37th EU PVSEC, 07 - 11 September 2020
CCL Lisbon Congress Centre, Lisbon, Portugal

05 June 2019

We kick off our introduction and series of EU PVSEC 2019 Programme Highlights – starting today with Topic 1: New Materials and Concepts for Photovoltaic Devices:

Since 1998, it has been a tradition at EU PVSEC to start the conference with the plenary session on Topic 1 on Monday morning. This plenary is seen as the scientific opening and deals with questions on front end research as well as further developments promising new results and astounding presentations. This session is then followed by the prestigious Becquerel Prize Ceremony and the political opening.

In 2019, the first plenary “III-V//Si Three-Junction Solar Cells Reaching 30% Efficiency Using Smart Stack Technology” [1AP.1.1] will publicise record efficiencies for III-V/Si triple-junctions. The Japanese/German collaboration achieved this interesting result by combining a double-junction top cell with the lower-cost Si Cells through a mechanical stacking process (“smart stack”). This could ultimately lower the cost for triple-junction cells considerably by using conventional Silicon cells as substrate. The consortium will certainly use the remaining time before the conference to optimise the design in a way that we can expect even higher efficiency figures.

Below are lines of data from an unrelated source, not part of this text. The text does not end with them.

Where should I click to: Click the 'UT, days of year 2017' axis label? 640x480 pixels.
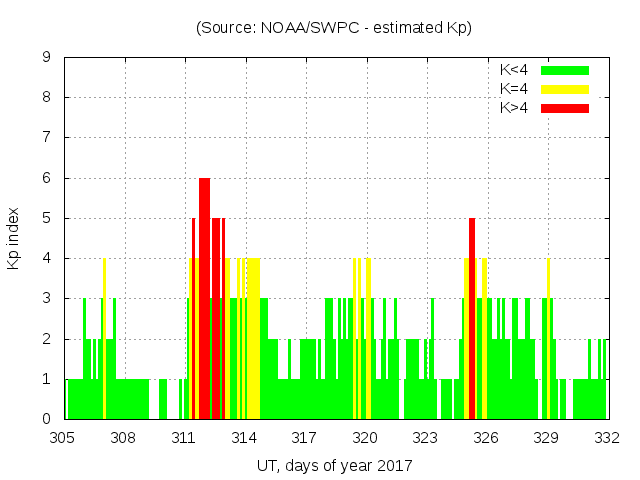[x=334, y=465]
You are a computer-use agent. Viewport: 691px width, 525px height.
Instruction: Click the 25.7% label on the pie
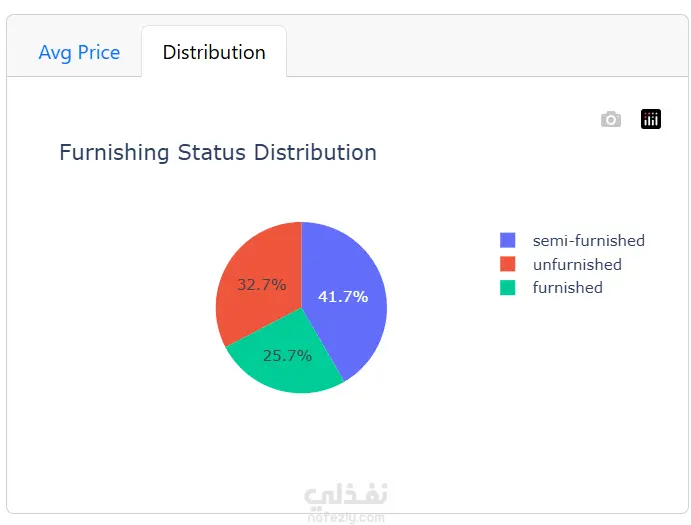pyautogui.click(x=288, y=355)
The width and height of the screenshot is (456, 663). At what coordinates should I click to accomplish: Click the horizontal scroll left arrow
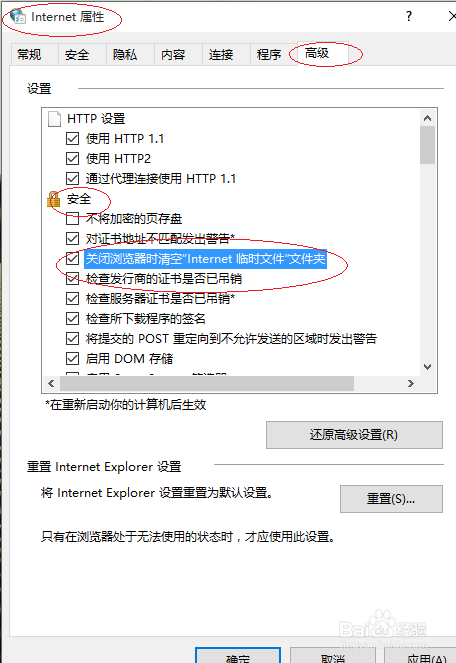[x=51, y=384]
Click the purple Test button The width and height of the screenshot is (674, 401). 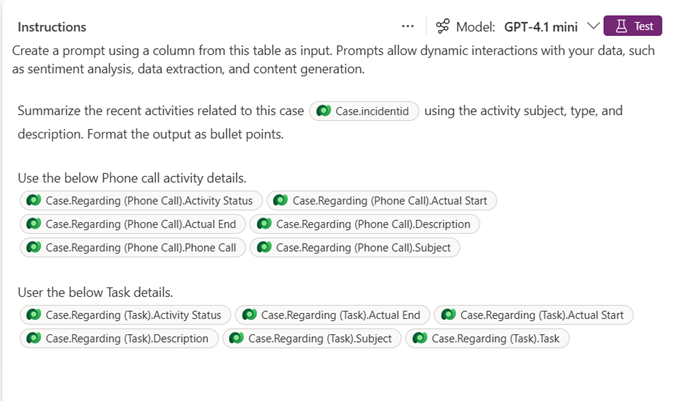[x=633, y=26]
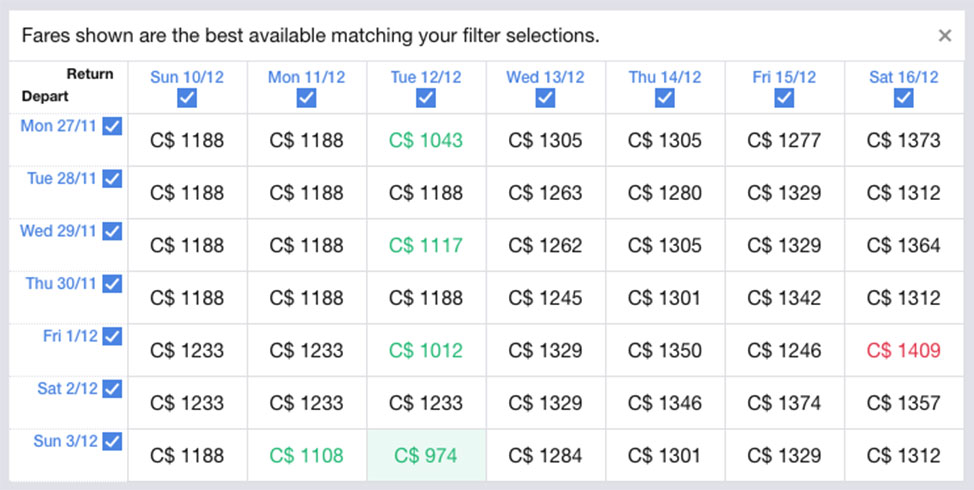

We recommend you to be ready for the second plenary [1AP.1.2] titled “Interconnection 1, 2, 3, 4.0: Buildup towards a PV Technology Hero?”. The experienced Belgian research consortium addresses questions about interconnecting cells and the potential to become a technology hero. We recommend you attend this highly interesting plenary session which will be all about symbiosis!

The plenary session ends with a presentation from Finland “Approaching Maximum Efficiency of Colored Opaque Photovoltaics with Real Photonic Structures“ [1AP.1.3] with a new and fresh approach to the everlasting challenge of coloured and opaque PV modules. Whilst efficiency enthusiasts always maintain the “black is beautiful” opinion, architects want to have more choices. This plenary presentation is about photonic structures, and how they could make module surface opaque but with very reduced efficiency losses. Sounds like a contradiction but let us see and listen to the presentation which approaches this problem like butterflies do!

This plenary session is followed by the Alexandre E. Becquerel Prize Ceremony. The awardee is selected in a complex procedure and will surely deliver an interesting keynote speech.

Further interesting oral presentations will follow on Monday afternoon and Tuesday, especially those of our three Student Awards finalists:

  • “The Ultimate Potential of Reconfigurable Modules for Increasing the Energy Yield of Partially Shaded Urban Photovoltaics Systems” [1AO.2.1] is the title of this student’s work at Delft University showcasing an innovative solution to the partial-shading problem of PV modules in a built environment. The solar cells within a module can reconfigure themselves autonomously to minimise shading losses.
  • Another Student Award finalist from UNSW Australia has chosen the title “Oxygen-Enhanced Upconversion of Near Infrared Light” [1AO.3.5]. By mixing an organic substance the limiting effect of oxygen in (infrared) upconverting cells is reduced. It might seem like a very theoretical presentation but vivid illustrations in the abstract make us expect a well-structured and captivating presentation.
  • The third Student Awards finalist comes from a surprisingly different academic background in “Advanced Textiles” at Nottingham University. The presentation with the title “Wearable and Washable Photovoltaic Fabrics” [1BO.9.2] describes the production of “solar-E-yarns” by simultaneously soldering on ten miniature crystalline silicon solar and weaving them in larger units with clear resin. The author claims that this wearable PV fabric can recharge devices such as e.g. cell phones. Will the speaker wear it in Marseille?

Summing up, we can assure you that all presentations of Topic 1 New Materials and Concepts for Photovoltaic Devices included in this year’s conference programme show creative, innovative and extraordinary science of photovoltaic technologies paving the way for future PV deployments.